Tickets are still available, only $10!

In addition to our awesome panel of science ambassadors, we’ll have two other Nerd Nite talks.

Spacetime in “Star Trek”

Does going to warp around a sun send you back in time? And how does one get back? What exactly are chronitons, gravitons, or tachyons? How does the “Harry Kim Wormhole” work? We’ll explore all the times Star Trek has played around with space and time for better or worse. 

Erin Macdonald received her PhD at 25 in gravitational astrophysics at the University of Glasgow in Scotland as a member of the LIGO Collaboration searching for gravitational waves. She left academia less than a year-and-a-half before their Nobel Prize-winning detection, but she promises she’s not bitter (giving talks in a bar helps!). After working as a researcher and educator, she became a technical advisor for the Department of Defense. In 2020 Erin ditched the engineering career to focus on her work as the official Star Trek science advisor. In addition, she now works full time as a writer, a voice actor, and produces independent LGBTQIA+ sci-fi short films with her company Spacetime Productions. She is a regular Nerd Nite speaker and contributed an essay “Artificial Gravity in Science Fiction” to the recent Nerd Nite book “How to Win Friends and Influence Fungi”.

Joint talk from Elizabeth Rega and Stuart Sumida: “Revenge of the Nerds:  How Science (and Sex) Illuminate Character Design and Movement

Elizabeth and Stuart will describe their backgrounds (anthropology, anatomy, and paleontology) and how important actual science is to the making of animated films believable (not necessarily accurate, but believable) visual effects, and effective video gaming.

A Professor of Anatomy and Vice Provost at Western University of Health Sciences in Pomona, CA, Dr. Elizabeth Rega has published numerous peer-reviewed and popular papers on pathology of ancient humans, dinosaurs and other extinct taxa and has conducted fieldwork on three different continents. Her specialization in teaching anatomy to medical students has led her to be a frequent consultant to the film, animation and game industry, she provides an anatomical and anthropological perspective to inform the development and animation of characters, as well as to highlight the problematic history of racial depictions in film, animation, and entertainment. 
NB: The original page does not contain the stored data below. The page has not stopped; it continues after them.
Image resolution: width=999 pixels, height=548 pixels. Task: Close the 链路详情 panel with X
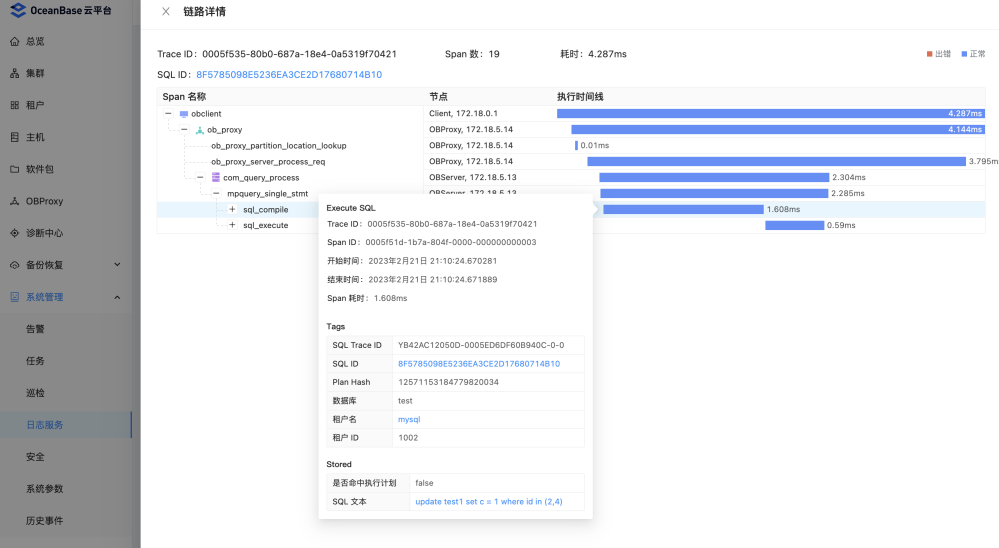click(166, 11)
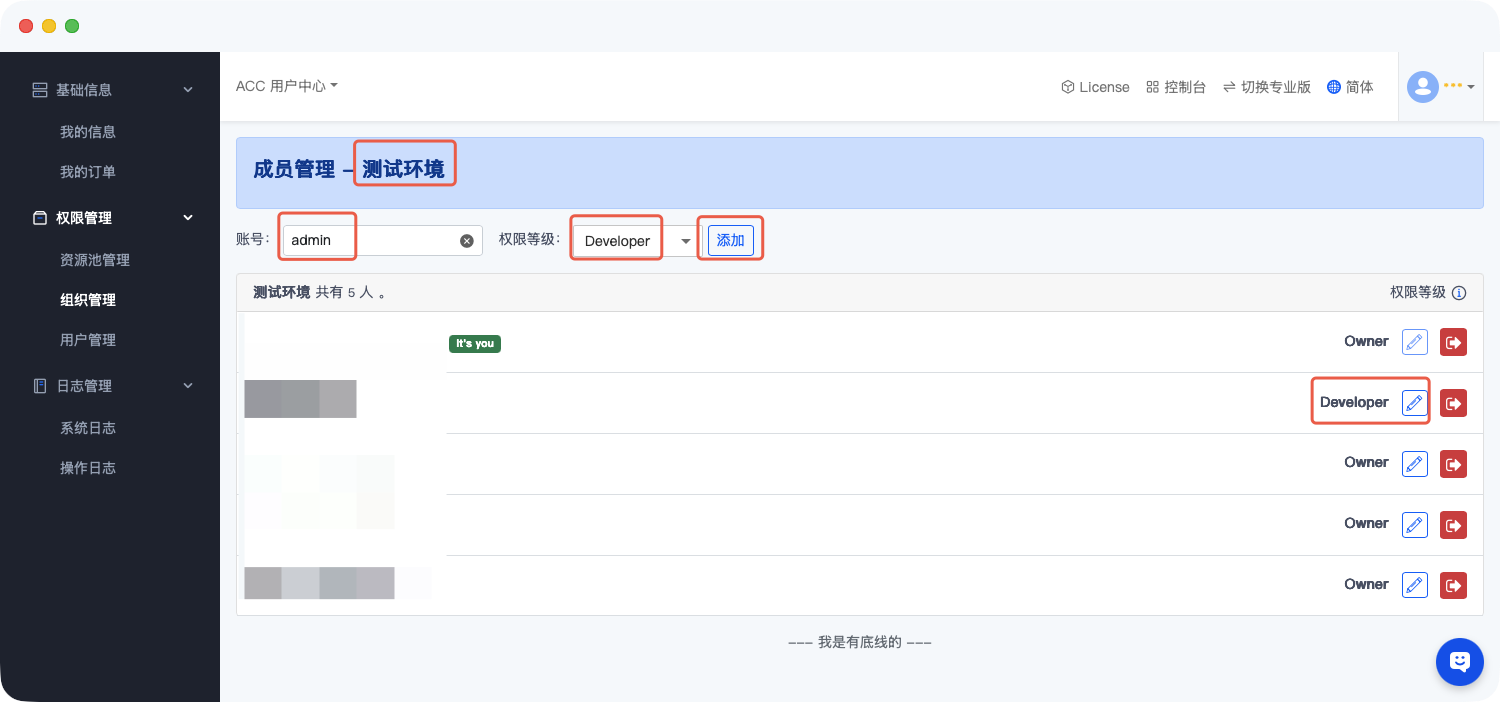The image size is (1500, 702).
Task: Open the Developer permission level dropdown
Action: 635,241
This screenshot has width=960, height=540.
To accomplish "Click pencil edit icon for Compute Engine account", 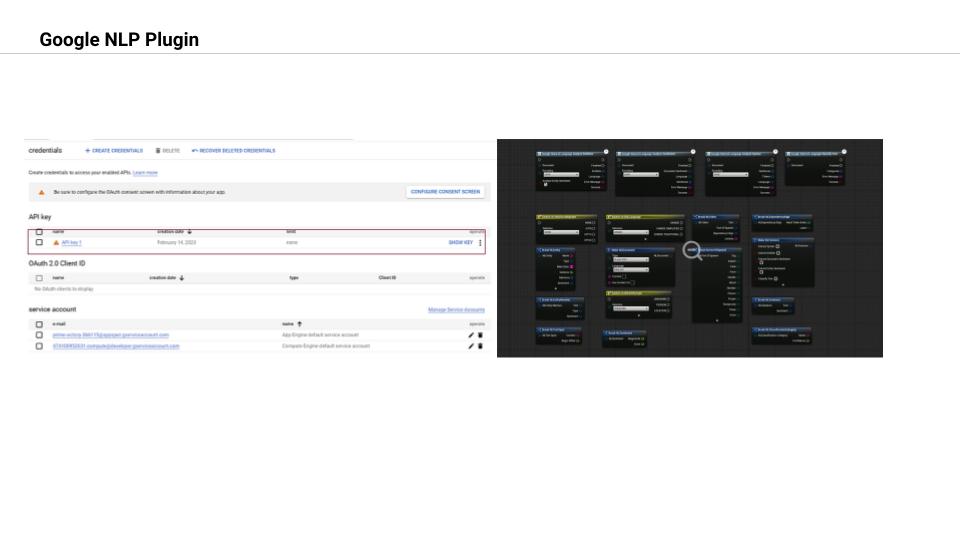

Stuart Sumida is a professor of biology at California State University San Bernardino (CSUSB, or as it is more affectionately known – CSU on the way to Vegas’).  He is a paleontologist by research specialization, and the president of the Society of Vertebrate Paleontology (close to the ultimate in nerd cred). He specializes in the study of the earliest animals that made it out onto land without having to back to the water to have sex. He is also a frequent anatomical and paleontological consultant to the entertainment industry, having worked on over seventy animated films, video games and theme park rides.